The Stern-Brocot-Tree looks like this:
It is an infinite binary tree that contains every positive rational number as exactly one node. The children of a node $\frac{a}{b}$ are:
- Left: Search the first left parent $\frac{x}{y}$, then: $\frac{a+x}{b+y}$
- Right: Search the first right parent $\frac{x}{y}$, then: $\frac{a+x}{b+y}$
You start with $\frac{1}{1}$ as the root node with "parents" $\frac{0}{1}$ and $\frac{1}{0}$.
Question:
Is there any node $\frac{a}{b}$ such that it has one child $\frac{x}{y}$ with $\lfloor \log(b) \rfloor > \lfloor \log(y) \rfloor$ after completely shortening the fraction?
(Is the Stern-Brocot-Tree already completely shortened?)

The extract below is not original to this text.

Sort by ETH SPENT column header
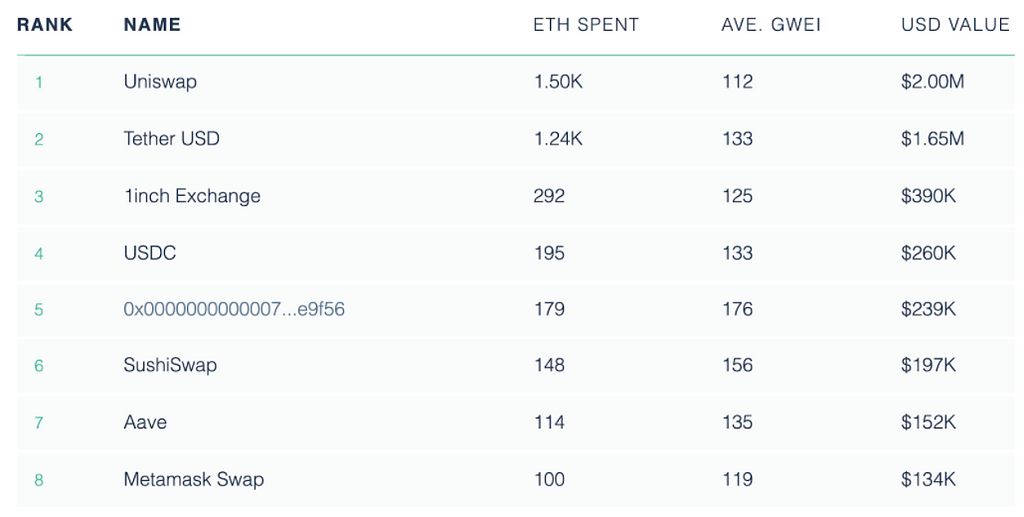Viewport: 1024px width, 517px height. (x=586, y=25)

Let's view it from the parents' viewpoint. Instead of each node containing one fraction, consider each node containing two fractions, $\left(\frac ab, \frac cd\right)$, starting with the topmost node containing $\left(\frac 01, \frac10\right)$, and producing the two children $\left(\frac ab, \frac{a+c}{b+d}\right)$ and $\left(\frac{a+c}{b+d}, \frac cd\right)$.
Now, starting from the top, it's easy to verify that we have the invariant
$$bc - ad = 1\tag{1}$$
in all nodes. For the left child, we compute
$$b(a+c) - a (b+d) = ba + bc - ab - ad = bc - ad = 1,$$
and for the right
$$(b+d)c - (a+c)d = bc + dc - ad - cd = bc - ad = 1.$$
So we always have the two fractions in the nodes reduced, and since the fraction in the real Stern-Brocot tree is the mediant of the two fractions, $\frac{a+c}{b+d}$, which is one of the two fractions contained in the children in our variation, the fractions in the true Stern-Brocot tree are also reduced by construction.

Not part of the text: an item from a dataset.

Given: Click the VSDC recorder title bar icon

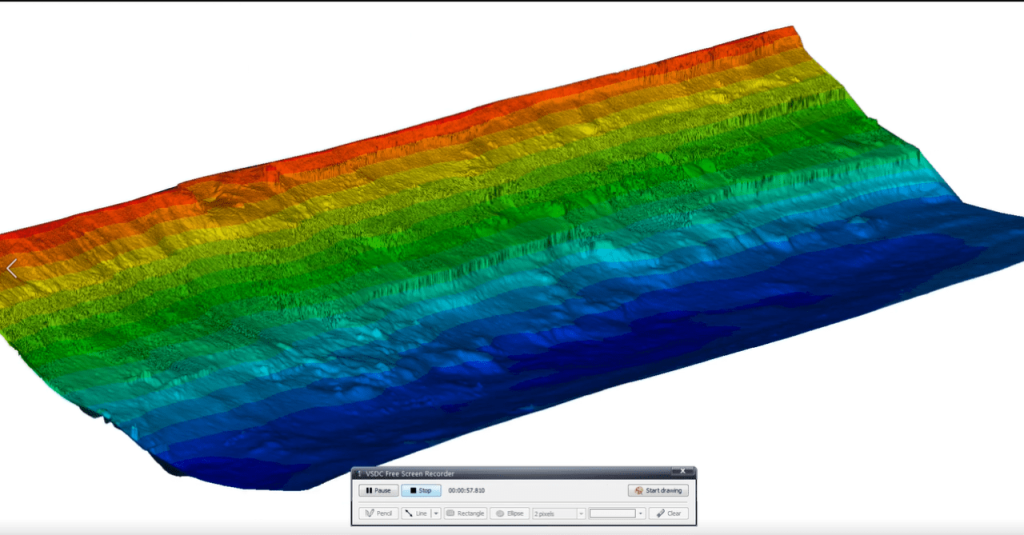Looking at the screenshot, I should pyautogui.click(x=359, y=474).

Hence the denominators of all children of a node in the Stern Brocot tree are always (except at the right fringe where we have the integers all with denominator $1$) strictly greater than the denominator of the node itself, since we obtain the children by adding a positive integer to the denominator (and numerator).